Russian landscape painter

Nikolay Nikanorovich Dubovskoy (Russian: Николай Никанорович Дубовской; 17 December 1859, Novocherkassk — 28 February 1918, Saint Petersburg) was a Russian landscape painter, associated with the Peredvizhniki. Together with Isaac Levitan, he helped create what came to be known as the "Landscape of Mood".

== Biography ==
His father was a Troop Sergeant in the Don Cossacks. He displayed artistic talent at an early age; copying illustrations from Niva and other popular magazines. His uncle, a local artist named A.V. Pyshkin, taught him how to draw from memory. His father insisted that he follow family tradition, however, and enrolled him in the Vladimir Kiev Cadet Corps in 1870. Once there, his instructors noticed that he spent all of his free time drawing and advised his father to give him an art education instead.

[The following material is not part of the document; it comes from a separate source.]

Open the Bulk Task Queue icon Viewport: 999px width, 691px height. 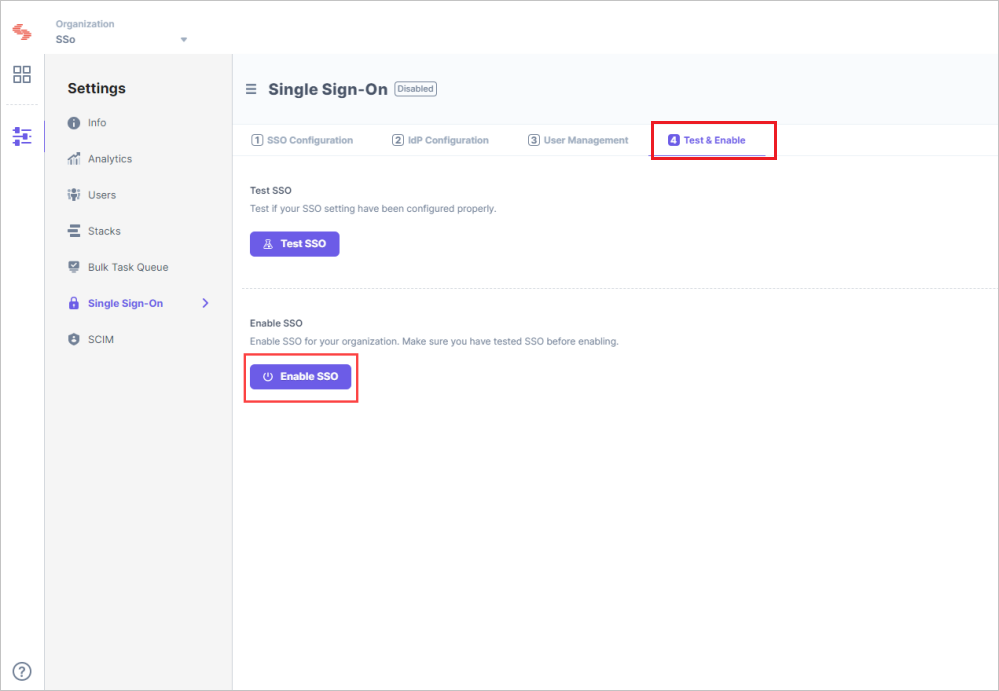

In 1877, after receiving his father's permission, he began auditing classes at the Imperial Academy of Arts, then became a student of the landscape painter Mikhail Clodt. Upon graduating in 1881, he was apparently displeased with his instruction at the academy and refused to participate in the customary competition for a gold medal. He chose to exhibit at the Imperial Society for the Encouragement of the Arts instead, winning several medals and achieving his first public recognition. In 1884 his painting, "Winter" was acquired by the Tretyakov Gallery. Following that, he began to exhibit regularly with the Peredvizhniki and became a member in 1886.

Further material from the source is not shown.